Ileana nodded. “Keisha is older but has had no accidents, surgery, or pain management issues that required a scrip. Now before you tell me about health professionals who find their maintenance levels and use for a long time, let me tell you about Veronica Surowiec. Yes, she was a medical doctor who worked here and developed a drug habit in the wake of her only child’s death and her husband’s abandonment. She lost everything, and her life spiraled out of control astonishingly fast.”
“She never found her maintenance level.”
“Not for lack of trying.” Ileana took a deep breath. “Look, I’m a therapist trained to recognize the signs of addiction and indicators of addictive personalities. When Veronica’s life started going off the rails, I saw it before anybody else because it fit her personality. Brilliance and persistence got her through medical school at the t
op of her class but these assets turned into something else after her losses. She turned to methamphetamines for the euphoria. She started with Desoxyn, which she prescribed for accomplices who gave the pills back to her.”
“I take it this was in the days before New York required all scrips to be electronic?”
“Yes. Veronica resisted my help, and by the time everybody else noticed her dilated pupils and flushed skin it was too late. She had begun to cook her own and stopped coming to work regularly because she screwed up so much.”

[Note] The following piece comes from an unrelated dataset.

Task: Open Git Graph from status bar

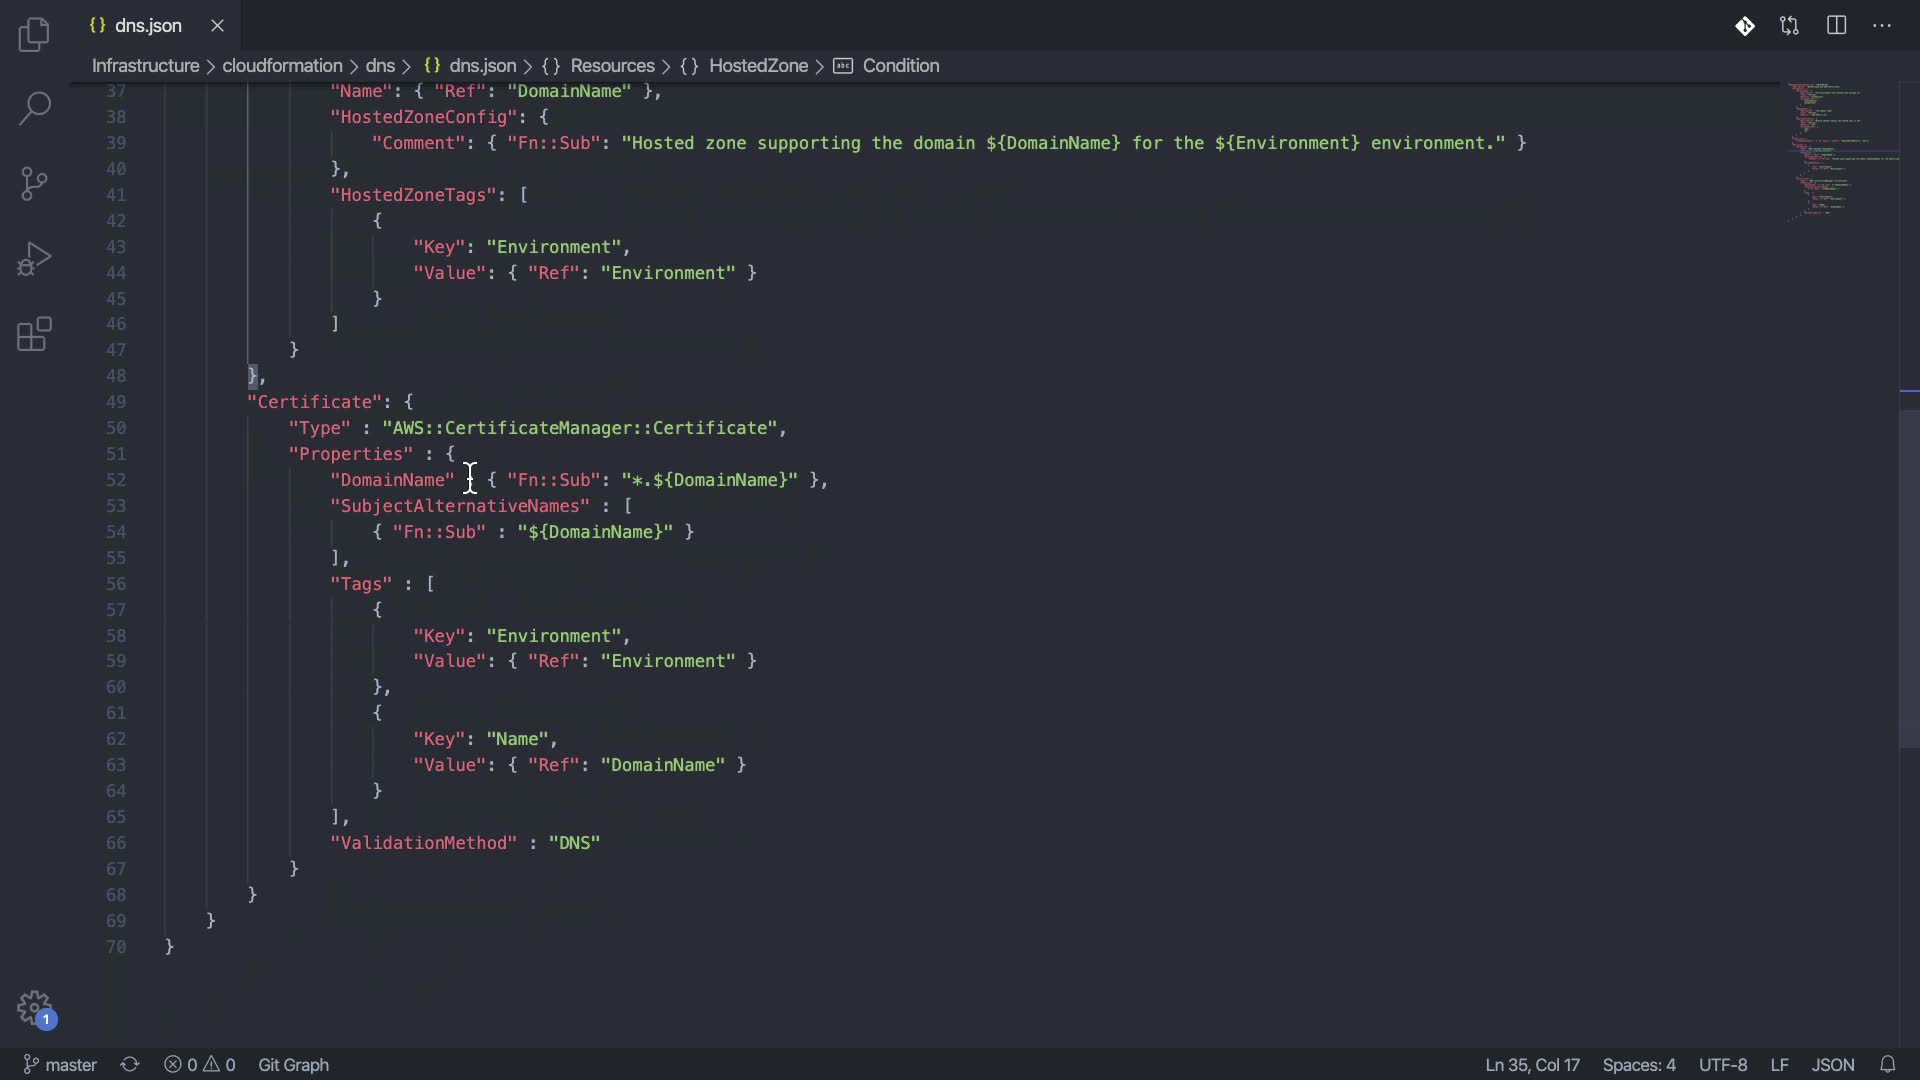Action: coord(293,1065)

“Did she ever do time in rehab?”
“Not that I know of. When I reported her to our superiors, they took their own sweet time. When they finally got around to her she was too far gone. She was a liability. They had no choice but to let her go. Now she’s homeless and snaggle-toothed from meth mouth and begging for drug money outside coffee shops.”
“Your note said, ‘We have to help her.’ Did you try to help Veronica?”
“Yes. First, we looked for her in all the usual places.”
“The usual places?”
“Various shelters. Homelessness is way down in the Buffalo area but still a big enough problem we have several places street people go, for two hots and a cot, especially this time of year. Keisha and I spent several nights looking for her this fall, waiting outside this or that shelter as people drifted in. Twice we saw her but she ran from us. Her sneakers against our high-heel boots? No contest there. The last time I saw her face to face was outside the Walgreen’s two blocks from here, about three weeks ago. She was high then but she still recognized me. Breaks my heart to know she’s out there somewhere, broken and alone—and invisible, because that’s what the homeless are, people we choose not to see.” For a moment Ileana’s expression made me think she might wipe her eyes again but she didn’t.